This is perhaps not the best place for a detailed discussion on that, but the common container runtimes and current Kubernetes aren't really enough for hard multi-tenancy (soft sure, but not running arbitrary code and podspecs). For more see eg 1, 2. Just the sharing a kernel part is problematic because the surface area is large and not everything is namespaced. People are working on this, but Kubernetes today does not quite solve it.

This has nothing to do with container runtime isolation, we need to take advantage of this combined with cluster rbac for other reasons (different teams owning different namespaces in our case).

OK sure, but the initial multiple cluster support did have to do with this, specifically, and I'd discourage (but not block...) trying to do the same thing within a cluster. It's not suitable for strong isolation.

stevekuznetsov commented 6 years ago

I think using namespaces to isolate and assuming there are no kernel or Kubernetes CVEs active that would root your cluster is valid ... isolation using Kubernetes namespaces gives you a huge amount of benefit as it means for two users to see each other's objects they go from needing to add kubectl get to their test script to needing to find and exploit a CVE. Kernel CVEs will always exist but we are not handling secrets so sensitive we need to be constantly worried about it ...

BenTheElder commented 6 years ago

assuming there are no kernel or Kubernetes CVEs active that would root your cluster is valid

There were ~453 kernel CVEs last year.. (And there were CVEs for kube)

it means for two users to see each other's objects

The initial post suggested that we did not have other resources in-cluster. I'd also suggest that tests really ought to not manage other resources in cluster.

but we are not handling secrets so sensitive we need to be constantly worried about it ...

That's not always true though, and I'd imagine many prow users would have secrets they'd rather not share between projects. The multiple cluster support actually came about for testing Kubernetes CVE patches...

All I'm saying is, that sounds like a useful feature, but it's not strong enough to isolate projects with any sensitive secrets, and we should be careful about recommending usage of such a feature over multiple clusters.

0xmichalis commented 6 years ago

All I'm saying is, that sounds like a useful feature, but it's not strong enough to isolate projects with any sensitive secrets, and we should be careful about recommending usage of such a feature over multiple clusters.

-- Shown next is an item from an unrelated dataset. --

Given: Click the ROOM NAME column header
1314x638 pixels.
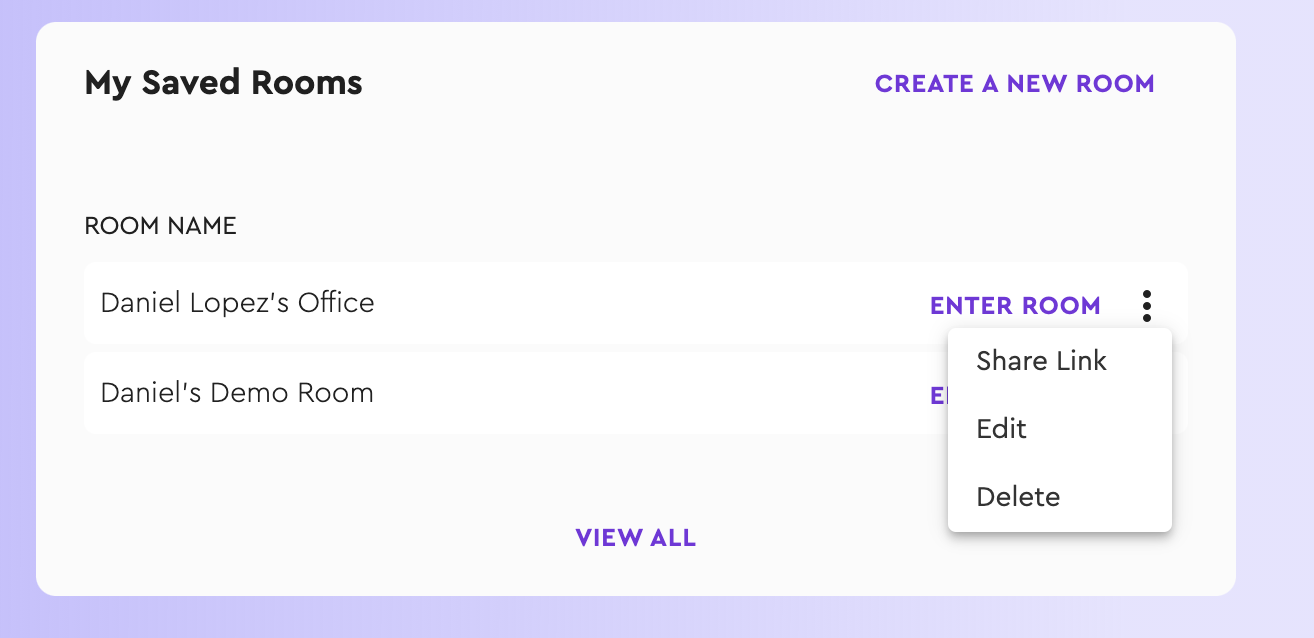Looking at the screenshot, I should pyautogui.click(x=160, y=226).
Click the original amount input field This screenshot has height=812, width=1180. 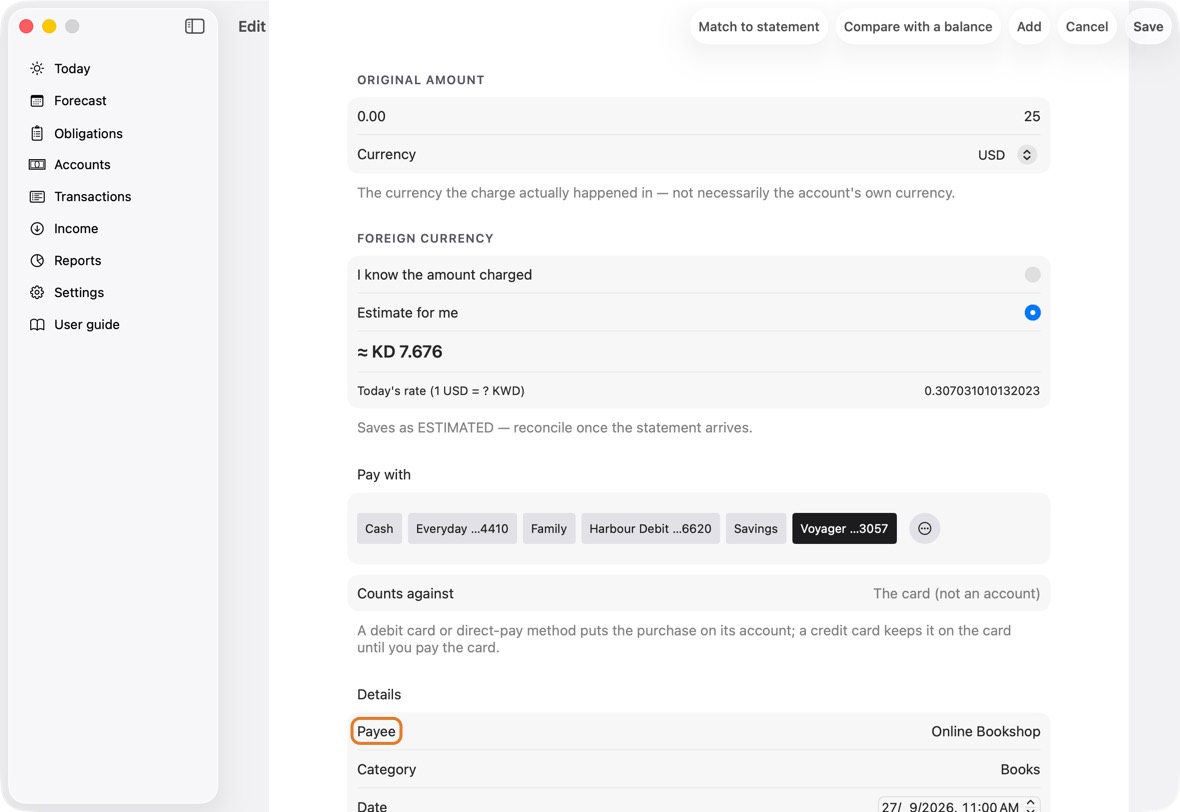coord(698,117)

Assuming the need for a very high level of security, users are not going to store secrets in etcd and likely are not going to use kubernetes at all for such workloads. As far as prow is concerned, if you want to avoid arbitrary code execution taking advantage of a priviledge escalation bug in the kernel or really any issue that could compromise security, you should require /ok-to-test on every test run, something that is not the case today in prow. This feature doesn't take away any of the existing security really.

sipian commented 6 years ago

Our use case includes creating ProwJobs in different namespaces. We won't be facing issues of privileged containers and security. But points discussed so far are also intriguing

BenTheElder commented 6 years ago

Assuming the need for a very high level of security, users are not going to store secrets in etcd and likely are not going to use kubernetes at all for such workloads. As far as prow is concerned, if you want to avoid arbitrary code execution taking advantage of a priviledge escalation bug in the kernel or really any issue that could compromise security, you should require /ok-to-test on every test run, something that is not the case today in prow.

This is not quite true when you use seperate build clusters, because you can also restrict who is allowed to PR /ok-to-test. By seperating projects at worst a member / contributor of project A gets secrets only from project A's cluster. Versus with namespaces in the same cluster potentially they exploit all of the projects on that cluster. With different clusters you've actually restricted the access for tests in that project to that project's resources.

This feature doesn't take away any of the existing security really.

The feature doesn't, mis-using it would. I'm saying we should document this appropriately, since once we create this feature users will use it for some form isolation, and should think carefully about what level they need. EG some users won't even need a separate cluster from the prow services if they use namespaces and RBAC appropriately. I doubt we'd ever do this ourselves though.

0xmichalis commented 6 years ago

This is not quite true when you use seperate build clusters, because you can also restrict who is allowed to PR /ok-to-test. By seperating projects at worst a member / contributor of project A gets secrets only from project A's cluster. Versus with namespaces in the same cluster potentially they exploit all of the projects on that cluster. With different clusters you've actually restricted the access for tests in that project to that project's resources.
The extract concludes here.